Four Penn students receive prestigious National Academy of Education/Spencer Dissertation Fellowships

June 15, 2020
Briana Nichols, left, and Jessica Peng, right, have both received prestigious National Academy of Education/Spencer Dissertation Fellowships.

Briana Nichols, left, and Jessica Peng, right, have both received prestigious National Academy of Education/Spencer Dissertation Fellowships.

Two Penn GSE doctoral students, and students pursuing Ph.D.s in Penn’s departments of History and Sociology, have been named 2020 National Academy of Education/Spencer Dissertation Fellows.

The four students each received a prestigious fellowship, which supports individuals whose dissertations show potential for bringing fresh and constructive perspectives to the history, theory, analysis, or practice of formal or informal education anywhere in the world. 

These scholars are researching an array of topics including young people in Guatemala fighting to remain in their communities, how education is valued in Indonesia, how work by individuals and families with disabilities changed the way disabilities are viewed in American society, and the role of schools in managing the movement, sound, and shape of children’s bodies.

Additionally, Higher Education assistant professor Amalia Daché received an NAED/Spencer Postdoctoral Fellowship to further her research exploring geographic and structural factors that have historically inhibited access for students on the margins of race and class. 

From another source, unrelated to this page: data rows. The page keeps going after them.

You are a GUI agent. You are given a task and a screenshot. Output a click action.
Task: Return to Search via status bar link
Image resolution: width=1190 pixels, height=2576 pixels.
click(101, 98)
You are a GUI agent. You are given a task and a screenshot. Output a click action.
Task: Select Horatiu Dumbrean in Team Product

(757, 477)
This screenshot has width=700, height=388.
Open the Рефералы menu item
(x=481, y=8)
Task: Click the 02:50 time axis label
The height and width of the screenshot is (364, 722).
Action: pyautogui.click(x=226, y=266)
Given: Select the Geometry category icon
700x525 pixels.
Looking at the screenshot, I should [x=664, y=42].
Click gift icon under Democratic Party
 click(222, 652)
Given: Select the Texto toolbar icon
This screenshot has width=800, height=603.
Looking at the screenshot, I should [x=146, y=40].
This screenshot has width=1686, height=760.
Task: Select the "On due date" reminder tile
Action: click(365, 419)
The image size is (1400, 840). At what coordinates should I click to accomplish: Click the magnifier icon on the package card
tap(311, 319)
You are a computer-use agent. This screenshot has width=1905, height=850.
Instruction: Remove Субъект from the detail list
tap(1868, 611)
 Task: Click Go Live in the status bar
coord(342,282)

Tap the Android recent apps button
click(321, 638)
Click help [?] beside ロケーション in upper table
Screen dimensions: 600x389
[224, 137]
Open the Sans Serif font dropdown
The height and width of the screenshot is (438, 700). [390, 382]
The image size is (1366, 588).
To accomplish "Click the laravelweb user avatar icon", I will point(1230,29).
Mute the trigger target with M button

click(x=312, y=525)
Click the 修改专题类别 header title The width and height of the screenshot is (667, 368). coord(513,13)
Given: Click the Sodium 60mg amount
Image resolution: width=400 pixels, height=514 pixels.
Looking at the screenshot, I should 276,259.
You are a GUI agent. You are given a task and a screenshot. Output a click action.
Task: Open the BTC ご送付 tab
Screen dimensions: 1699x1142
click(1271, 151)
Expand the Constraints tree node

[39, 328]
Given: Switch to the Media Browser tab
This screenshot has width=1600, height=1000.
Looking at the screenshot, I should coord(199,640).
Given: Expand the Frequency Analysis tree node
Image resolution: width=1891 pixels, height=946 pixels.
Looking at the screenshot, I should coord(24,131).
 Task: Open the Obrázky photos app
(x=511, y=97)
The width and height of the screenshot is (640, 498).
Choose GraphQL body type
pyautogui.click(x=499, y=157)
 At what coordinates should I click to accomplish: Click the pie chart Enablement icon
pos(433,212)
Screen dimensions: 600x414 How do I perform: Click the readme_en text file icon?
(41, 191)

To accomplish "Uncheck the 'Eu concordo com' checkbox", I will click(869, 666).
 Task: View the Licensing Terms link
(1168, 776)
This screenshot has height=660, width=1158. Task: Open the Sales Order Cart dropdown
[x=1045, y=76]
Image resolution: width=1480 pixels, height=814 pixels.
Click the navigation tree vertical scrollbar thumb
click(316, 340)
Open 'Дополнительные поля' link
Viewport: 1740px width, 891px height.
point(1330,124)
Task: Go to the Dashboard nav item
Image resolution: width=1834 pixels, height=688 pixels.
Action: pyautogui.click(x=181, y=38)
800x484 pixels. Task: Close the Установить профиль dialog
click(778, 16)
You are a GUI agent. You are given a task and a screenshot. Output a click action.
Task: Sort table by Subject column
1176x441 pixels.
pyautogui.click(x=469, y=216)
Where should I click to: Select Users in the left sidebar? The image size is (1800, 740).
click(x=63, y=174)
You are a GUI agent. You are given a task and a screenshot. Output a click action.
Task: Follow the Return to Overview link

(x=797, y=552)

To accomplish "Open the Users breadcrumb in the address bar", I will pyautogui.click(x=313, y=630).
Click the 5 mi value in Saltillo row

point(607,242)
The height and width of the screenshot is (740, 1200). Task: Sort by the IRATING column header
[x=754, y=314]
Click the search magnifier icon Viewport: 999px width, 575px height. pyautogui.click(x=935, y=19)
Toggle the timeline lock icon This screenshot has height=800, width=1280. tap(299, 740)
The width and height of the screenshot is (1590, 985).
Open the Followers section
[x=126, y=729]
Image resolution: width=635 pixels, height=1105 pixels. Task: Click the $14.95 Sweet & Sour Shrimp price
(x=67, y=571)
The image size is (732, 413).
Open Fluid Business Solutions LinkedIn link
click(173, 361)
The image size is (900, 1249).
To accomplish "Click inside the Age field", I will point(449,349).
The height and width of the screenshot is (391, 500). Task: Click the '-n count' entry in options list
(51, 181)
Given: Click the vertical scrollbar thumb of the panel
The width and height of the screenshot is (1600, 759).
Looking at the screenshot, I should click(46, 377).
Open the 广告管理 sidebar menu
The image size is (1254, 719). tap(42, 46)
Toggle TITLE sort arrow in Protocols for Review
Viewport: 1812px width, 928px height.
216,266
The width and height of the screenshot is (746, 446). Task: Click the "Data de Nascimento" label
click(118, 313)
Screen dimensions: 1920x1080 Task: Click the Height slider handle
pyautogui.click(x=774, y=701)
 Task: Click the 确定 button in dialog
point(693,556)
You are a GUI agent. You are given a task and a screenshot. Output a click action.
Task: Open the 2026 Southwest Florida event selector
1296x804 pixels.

Penn’s National Academy of Education/Spencer Dissertation Fellows are:

Briana Nichols is a joint Ph.D. candidate in Penn GSE’s Literacy, Culture, and International Education Division and Penn’s  department of Anthropology. As a dual language middle school teacher in the Chicago Public Schools, Briana witnessed her students grappling with disjunctures between the dominant narrative focusing on trauma and suffering pre-migration, and their actual lived experiences in their countries of origin. This tension inspires her inquiries into the larger implications of erasure in migration discourse. Departing from scholarship that focuses on future-making in terms of youth mobility, her work centers on youth who fight to remain in their communities. Nichols examines the intersection between transnational development, international migration, and indigenous youth educational striving in Guatemala, and explores the everyday practices of young people as they attempt to create futures of non-migration. 

Her dissertation, Waiting for Change: Indigenous Youth Striving for Non-Migration in Guatemala, asks, in contexts of extreme migration, how do young people come to imagine the possibility of a non-migratory future? What strategies do young people employ to attain these futures? And, ultimately, what social, material and institutional practices structure the realizability of non-migration? Based on ethnographic fieldwork in Guatemala and the U.S., this study examines Guatemalan indigenous youth who participate in education-based migration prevention programs. It explores how young people navigate emergent tensions between local knowledge and developmentalist notions of progress in their everyday practices of future-making.

Jessica Peng is a joint Ph.D. candidate in Penn GSE’s Education, Culture, and Society program and Penn’s Anthropology department. She has broad research interests in the social production of difference, processes of social and geographic mobility, and the workings of education reforms. Her current research examines Indonesia’s efforts to become a top global economy, key to which is a focus on developing “skilled” youth labor forces across some of the most marginal areas of the country. The study analyzes how the vocational training of young people have come to be viewed as an “infrastructural” prerequisite for national development and, more specifically, how efforts of national policymaking and local implementation orient youth to pursue particular kinds of futures. This project has been supported by a Fulbright-Hays Doctoral Dissertation Research Abroad Fellowship, an American Institute for Indonesian Studies-Council for American Overseas Research Centers Fellowship, and a University of Pennsylvania Graduate and Professional Student Assembly-Provost Fellowship for Interdisciplinary Innovation.

Her dissertation, Archipelagic “Potentials”: Infrastructures, Education, and Labor in Indonesia, discerns how linkages between new infrastructures, emergent markets, and novel educational practices shape conceptualizations of potentiality at different levels of Indonesian society. It further explores how these conceptions of potentiality guide the terms through which social actors pursue their futures in the areas of education and labor. In the aggregate, the study shows how various ideas of potentiality—formed through people’s descriptions of latent capacities, warnings against undesirable outcomes, and aspirations for particular futures—give vocational education new cultural meanings in contemporary Indonesia. It also offers broader theoretical insights into how potentiality serves as a key mechanism through which education problems, solutions, and visions are formed.

Chelsea Chamberlain, a doctoral candidate in Penn’s History department, explores the years 1890-1930 in a dissertation that argues that disabled people, their families, and their teachers were key participants in the development of medical, political, and educational approaches to mental and “moral” disabilities.

Peter Francis Harvey, a doctoral candidate in Penn’s Sociology department, investigates the role of schools in managing the movement, sound, and shape of children’s bodies. For his research, Francis Harvey used three years of ethnographic observation conducted in two racially diverse elementary schools, one predominantly upper-middle-class, one predominantly working-class.